Text excerpt
BEGIN

A decade ago, global warming was an idea that was largely theoretical. But a recent report by the U.N.-sponsored Intergovernmental Panel on Climate Change (IPCC) makes it clear that global warming has begun. Over the past century worldwide temperatures have climbed more than 1 degree F, and the 1990s were the hottest decade on record. The result is a laundry list of changes that scientists have recorded. For instance: the annual melt season in Antarctica has increased up to three weeks in just 20 years; the legendary Mount Kilimanjaro has lost 75 percent of its ice cap since 1912, and scientists believe it could vanish from Africa's tallest peak within 15 years. Beyond melting snows and rising ocean levels, coral reefs are dying off as ocean waters grow warmer, and drought is the norm in parts of Asia and Africa.

Such facts have convinced scientists that global warming is no longer just theory. In fact, they say, temperatures may be rising faster than anyone expected. Since the start of the Industrial Revolution, humans have increased the concentration of carbon dioxide in the atmosphere 30 percent, and each year the rate of increase grows faster. By 2100, the IPCC says, average temperatures will increase between 2.5 degrees F and 10.4 degrees F. That's more than 50 percent higher than predictions made just six years ago.

Scientists, of course, can paint a pretty scary picture about the type of world our grandchildren will live in. And we're justified in harboring more than just a little skepticism about the demise of planet Earth. After all, cyclical climate trends have been the norm for millions of years. But unlike past shifts in the global climate is the human factor. With more than 6 billion of us now occupying the same rock flying through the universe, it's only logical that we've had some impact on our own nest.

Agriculture has come under criticism by environmental groups as destructive to our environment and as a major contributor to global warming. I'm pretty skeptical about those claims, too. But even if they're true, my response to environmentalists is that it's hard to live on clean air alone. However, I realize we can't be too smug about our industry-especially with the large number of people now rushing to the country to make ranching their new career.

As Time magazine reported (April 23, 2001), ranchland in the Texas Hill Country has escalated in value by 300 percent to 500 percent in the past decade. It's a hotspot for tech millionaires to build lavish getaways-raising a few buffalo, emus or cows in the process. Texas A&M University, bombarded by questions from first-time ranchers, has launched an Urban Rancher Web site to teach the basics from septic tanks to wildlife feeding. Neil Wilkins, a wildlife biologist at A&M, was quoted in Time: "All the time I hear they want to restore the native habitat with buffalo and bluebonnets. They call and say, 'I've already cleared the brush, now what?'" Of course, they've destroyed the very habitat that attracted wildlife.

One of the new "windshield ranchers" as Time described them, flies in by charter jet from Houston to a 200-acre ranch outside Kerrville. When he couldn't conquer the seaweed in a newly created lake, he tried carp, then chemicals, and finally filled it in with concrete. Another couple bought a lavish ranchette and spent millions expanding the house (to 8,600 square feet) and barn (to 28 stalls with a covered riding ring).

Such reports make it easy to believe the scientists who authored the global warming report when they tell us that with just 4 percent of the world's population, the United States produces 25 percent of the world's greenhouse gases. Your new neighbors, those with the new SUV and the pocketful of cash, are contributing more than their share to global warming-and hurting the image of all of agriculture in the process.

END

Source material
BEGIN

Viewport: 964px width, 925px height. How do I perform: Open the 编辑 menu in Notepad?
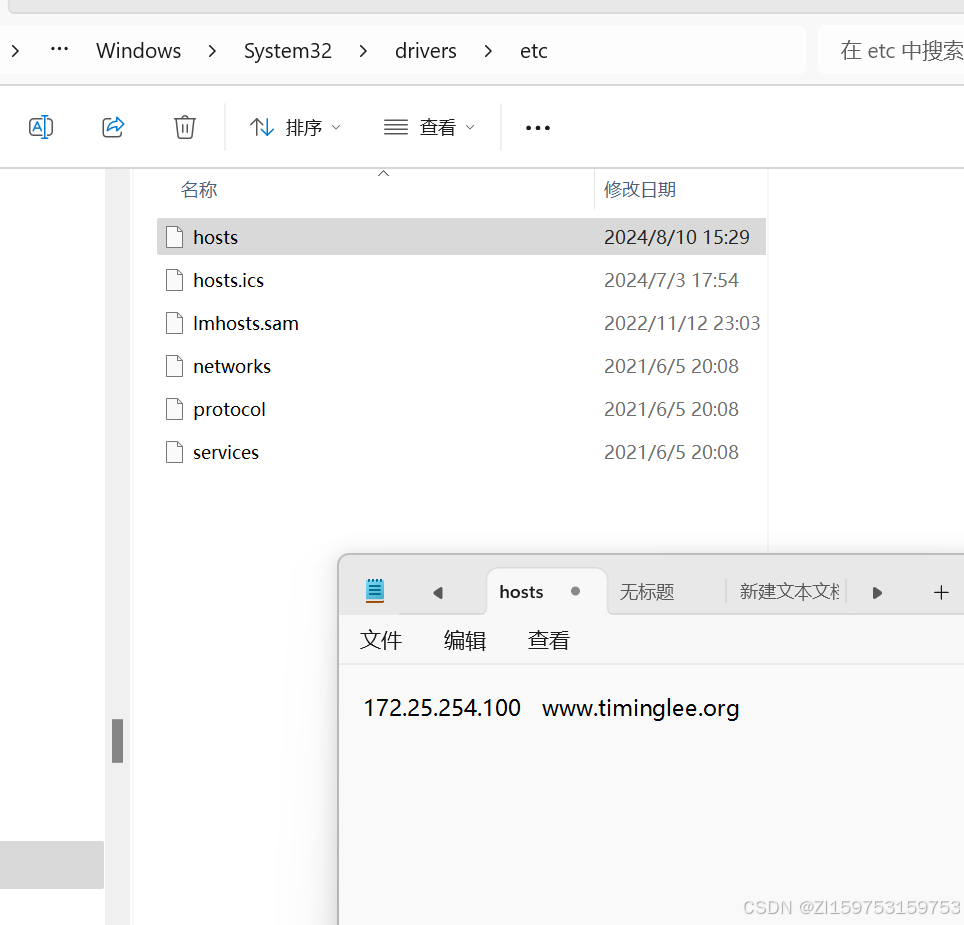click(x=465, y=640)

END
BEGIN

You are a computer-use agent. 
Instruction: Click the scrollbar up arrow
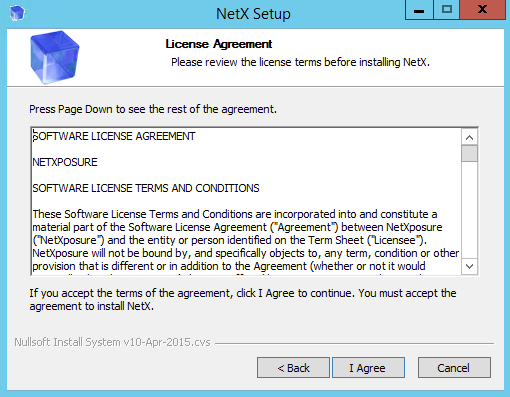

END
BEGIN

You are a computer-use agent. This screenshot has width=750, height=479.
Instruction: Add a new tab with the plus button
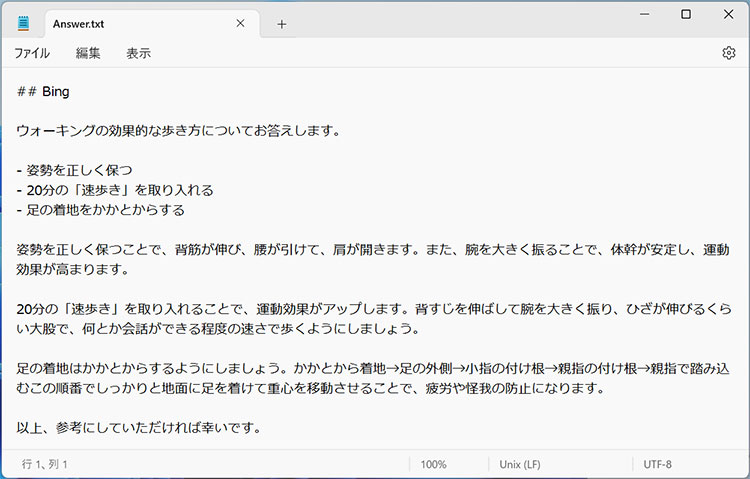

END

Problems to solve
1. According to the global warming article, why did Texas A&M University launch its Urban Rancher Web site? Answer in one to three sentences.
2. In the global warming article, what share of its ice cap has Mount Kilimanjaro lost since 1912?
3. Retype a passage from the global warming article, beginning at the words "As Time magazine" and stopping after the words "that attracted wildlife.".
The entries are separate material and have no connection to the global warming article.

Solved tasks
1. Texas A&M launched the Urban Rancher Web site because it was bombarded by questions from first-time ranchers. The site teaches them the basics, from septic tanks to wildlife feeding.

2. It has lost 75 percent of its ice cap.

3.
As Time magazine reported (April 23, 2001), ranchland in the Texas Hill Country has escalated in value by 300 percent to 500 percent in the past decade. It's a hotspot for tech millionaires to build lavish getaways-raising a few buffalo, emus or cows in the process. Texas A&M University, bombarded by questions from first-time ranchers, has launched an Urban Rancher Web site to teach the basics from septic tanks to wildlife feeding. Neil Wilkins, a wildlife biologist at A&M, was quoted in Time: "All the time I hear they want to restore the native habitat with buffalo and bluebonnets. They call and say, 'I've already cleared the brush, now what?'" Of course, they've destroyed the very habitat that attracted wildlife.